- PASSAGE TO READ -
"""
If you're busy, you're doing something wrong - scott_meade
http://calnewport.com/blog/2011/11/11/if-youre-busy-youre-doing-something-wrong-the-surprisingly-relaxed-lives-of-elite-achievers/
======
nhashem
Here's my theory: the blocks of time the elite players spend is non-
negotiable, because it's their "top idea in the mind."[0]

In the past when I've worked with friends on side projects, the conversation
would sometimes go like this.

Me: "Hey, let's try and meet like three evenings a week for two hours to work
on this. Let's start tomorrow?" Them: "Yeah -- wait, I have to meet a friend
for dinner tomorrow. Can you do the day after?" Me: "Sure."

[two days later]

Me: "Hey, we're still meeting up tonight, right?" Them: "Crap, I have to work
late. Let's meet on Saturday and just bang out some work all afternoon."
"""
- GIVEN DATA -
"""
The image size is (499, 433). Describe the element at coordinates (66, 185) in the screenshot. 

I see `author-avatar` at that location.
"""
"""
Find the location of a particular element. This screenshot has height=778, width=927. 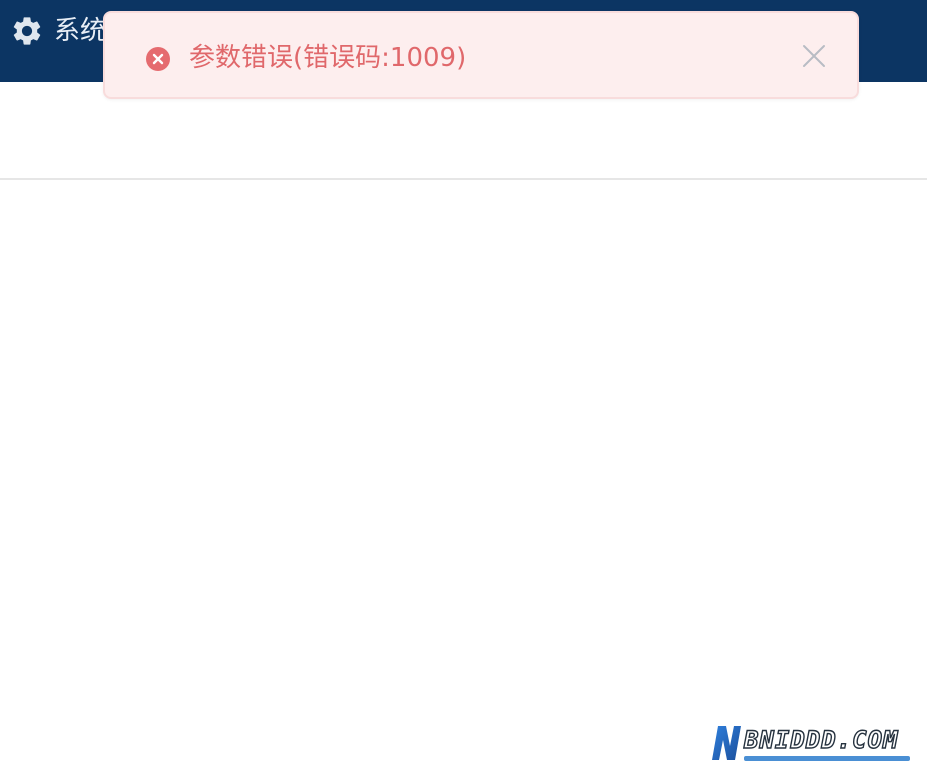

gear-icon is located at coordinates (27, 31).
"""
- PROBLEMS TO SOLVE -
a) Rewrite part of the forum thread about busyness, beginning at the words "If you're busy, you're" and stopping after "go like this.", and swap "side projects" for "weekend projects".
b) Carry the forum thread about busyness forward, picking up right after its last line.

- PER-TASK ANSWERS -
a)
If you're busy, you're doing something wrong - scott_meade
http://calnewport.com/blog/2011/11/11/if-youre-busy-youre-doing-something-wrong-the-surprisingly-relaxed-lives-of-elite-achievers/
======
nhashem
Here's my theory: the blocks of time the elite players spend is non-
negotiable, because it's their "top idea in the mind."[0]

In the past when I've worked with friends on weekend projects, the conversation
would sometimes go like this.

b)
We're fucked. We're fucked before we've even started. If every "dinner with a
friend" or "I have to work late" is going to sideline you, then how the hell
are you supposed to _do_ anything? Even if we do work for six hours on
Saturday instead of three two-hour sessions during the week, it's just not the
same. We'll have no cadence or rhythm and feel stressed and probably a lot
like the people in the OP's study.

A few years ago I recognized this anti-pattern and so I don't really take on
new projects or goals unless I'm literally willing to prioritize everything
but the bare essentials (ie. family) above it. PG's "Top of Your Mind"
describes what 'mental prioritization' looks like, and I think this study
points describes what 'schedule prioritization' looks like.

I realize that my own conclusions are my projections completely based on own
anecdotes, and I'm sure many people on HN won't hesitate to point out the
logical fallacies for why that's dumb. But look back in your life and think
about the times you've consistently said, "Sorry, I can't make it, I have to
do X first." Did you eventually reach a level of achievement with X? I'm
guessing you probably did.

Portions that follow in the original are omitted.